Lorsque les personnes exilées ont surmonté, d’une manière ou d’une autre, les obstacles majeurs et qu’elles arrivent dans un pays où elles se sentent en sécurité, la plus grande difficulté qui les attend est le processus d’obtention d’un permis de séjour. Dans ce processus, elles sont confrontées à une société différente, à une langue étrangère et ont du mal à satisfaire même leurs besoins de base. Elles doivent lutter contre des difficultés économiques tout en affrontant une grande solitude. Durant cette période, elles ne peuvent pas créer leur propre équilibre émotionnel et se sentent toujours comme si elles étaient dans le vide.

La maison symbolique

L’une des personnes qui s’est exprimée avec le plus de force sur cette question est le réalisateur grec Theo Angelopoulos, qui a souvent mis en scène dans ses films des travailleurs, des immigrés, des exilés et des frontaliers. Il a évoqué le concept de maison pour les personnes migrantes dans une interview : « Les héros sont à la recherche de la maison symbolique dans leur tête. Je me concentre sur le concept de chez-soi car les gens ont constamment besoin de voyager. Ils pensent qu’en se déplaçant, ils atteindront le concept de chez-soi dans leur esprit, même pour un instant. Ce qu’ils recherchent, c’est un lieu où s’établissent des équilibres entre eux et le monde. Cet équilibre est assez difficile à atteindre… de plus, il est très rare… » et il ajoute : « Personnellement, je n’ai pas trouvé ma maison, c’est-à-dire l’endroit où je peux vivre en harmonie avec moi-même et avec le monde ».

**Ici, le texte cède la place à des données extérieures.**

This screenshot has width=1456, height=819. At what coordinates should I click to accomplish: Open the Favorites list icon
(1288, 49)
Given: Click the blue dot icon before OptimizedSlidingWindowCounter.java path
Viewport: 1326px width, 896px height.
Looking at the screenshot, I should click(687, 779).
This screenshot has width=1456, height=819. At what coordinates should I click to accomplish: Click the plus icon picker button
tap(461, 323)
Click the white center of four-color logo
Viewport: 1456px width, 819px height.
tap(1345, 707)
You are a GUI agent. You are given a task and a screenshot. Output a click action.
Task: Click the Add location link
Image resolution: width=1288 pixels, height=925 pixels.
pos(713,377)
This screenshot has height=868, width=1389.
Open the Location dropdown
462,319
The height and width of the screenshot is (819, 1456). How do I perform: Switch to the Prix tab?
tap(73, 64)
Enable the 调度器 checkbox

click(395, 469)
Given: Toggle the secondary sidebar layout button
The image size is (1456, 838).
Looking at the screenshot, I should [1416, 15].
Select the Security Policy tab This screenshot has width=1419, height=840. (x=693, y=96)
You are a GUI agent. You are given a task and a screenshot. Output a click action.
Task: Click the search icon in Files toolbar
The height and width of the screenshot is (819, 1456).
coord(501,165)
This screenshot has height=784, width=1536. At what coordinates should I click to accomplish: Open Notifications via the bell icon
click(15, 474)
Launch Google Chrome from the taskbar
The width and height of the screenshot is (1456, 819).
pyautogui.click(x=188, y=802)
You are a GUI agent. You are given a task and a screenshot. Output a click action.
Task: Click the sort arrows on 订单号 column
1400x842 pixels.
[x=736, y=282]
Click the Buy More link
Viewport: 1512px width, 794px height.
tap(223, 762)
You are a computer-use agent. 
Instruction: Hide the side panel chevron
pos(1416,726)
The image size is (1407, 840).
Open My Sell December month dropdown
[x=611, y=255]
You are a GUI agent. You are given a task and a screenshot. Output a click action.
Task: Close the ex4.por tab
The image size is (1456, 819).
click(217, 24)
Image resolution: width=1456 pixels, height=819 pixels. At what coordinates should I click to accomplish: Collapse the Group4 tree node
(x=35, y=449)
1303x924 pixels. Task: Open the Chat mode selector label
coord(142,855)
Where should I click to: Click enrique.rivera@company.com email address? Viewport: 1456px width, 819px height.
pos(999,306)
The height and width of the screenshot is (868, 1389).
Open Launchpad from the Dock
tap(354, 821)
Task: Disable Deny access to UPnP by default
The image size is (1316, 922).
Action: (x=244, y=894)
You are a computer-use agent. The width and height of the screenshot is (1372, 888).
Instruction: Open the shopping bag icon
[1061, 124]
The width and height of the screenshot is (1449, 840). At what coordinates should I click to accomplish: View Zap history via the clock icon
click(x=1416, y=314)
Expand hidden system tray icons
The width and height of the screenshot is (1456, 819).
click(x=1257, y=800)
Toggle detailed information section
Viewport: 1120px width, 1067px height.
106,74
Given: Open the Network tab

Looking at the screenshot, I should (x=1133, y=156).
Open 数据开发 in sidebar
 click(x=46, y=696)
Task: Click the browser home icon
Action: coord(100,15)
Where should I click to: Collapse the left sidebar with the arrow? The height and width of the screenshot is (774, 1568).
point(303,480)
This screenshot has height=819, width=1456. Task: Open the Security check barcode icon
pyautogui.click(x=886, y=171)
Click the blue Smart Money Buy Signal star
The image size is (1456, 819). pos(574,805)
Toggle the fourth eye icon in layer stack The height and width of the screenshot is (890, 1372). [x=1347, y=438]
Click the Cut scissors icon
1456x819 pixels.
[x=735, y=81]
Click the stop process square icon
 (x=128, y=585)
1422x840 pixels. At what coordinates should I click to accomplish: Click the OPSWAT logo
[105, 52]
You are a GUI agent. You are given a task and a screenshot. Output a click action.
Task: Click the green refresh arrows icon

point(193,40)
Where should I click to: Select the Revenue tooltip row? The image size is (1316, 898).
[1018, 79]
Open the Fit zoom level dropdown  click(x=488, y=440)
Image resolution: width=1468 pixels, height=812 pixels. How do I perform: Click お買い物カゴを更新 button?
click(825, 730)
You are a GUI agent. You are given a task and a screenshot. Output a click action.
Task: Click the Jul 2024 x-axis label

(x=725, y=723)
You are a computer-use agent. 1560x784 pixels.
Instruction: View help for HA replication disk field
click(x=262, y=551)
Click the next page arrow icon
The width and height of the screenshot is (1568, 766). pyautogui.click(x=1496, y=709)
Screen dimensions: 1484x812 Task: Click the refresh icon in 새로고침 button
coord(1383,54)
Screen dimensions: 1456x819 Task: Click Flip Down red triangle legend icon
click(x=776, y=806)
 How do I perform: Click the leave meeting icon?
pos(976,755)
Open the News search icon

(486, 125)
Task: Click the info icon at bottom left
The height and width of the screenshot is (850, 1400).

Ainsi, pour le célèbre réalisateur, le domicile d’une personne est le lieu où s’établit un équilibre émotionnel entre la vie et la survie. Il me semble que c’est la définition la plus juste du « chez soi ». En même temps, cela nous a fait réaliser une fois de plus combien il est difficile de trouver notre « maison », c’est-à-dire de trouver cet équilibre entre nous et le monde en raison de la fragmentation émotionnelle provoquée par la migration. Mais, bien sûr, le désir de chercher son chez-soi et l’effort pour le retrouver continuent de nous animer. Ce désir et cet effort sont très précieux pour nous les personnes migrantes.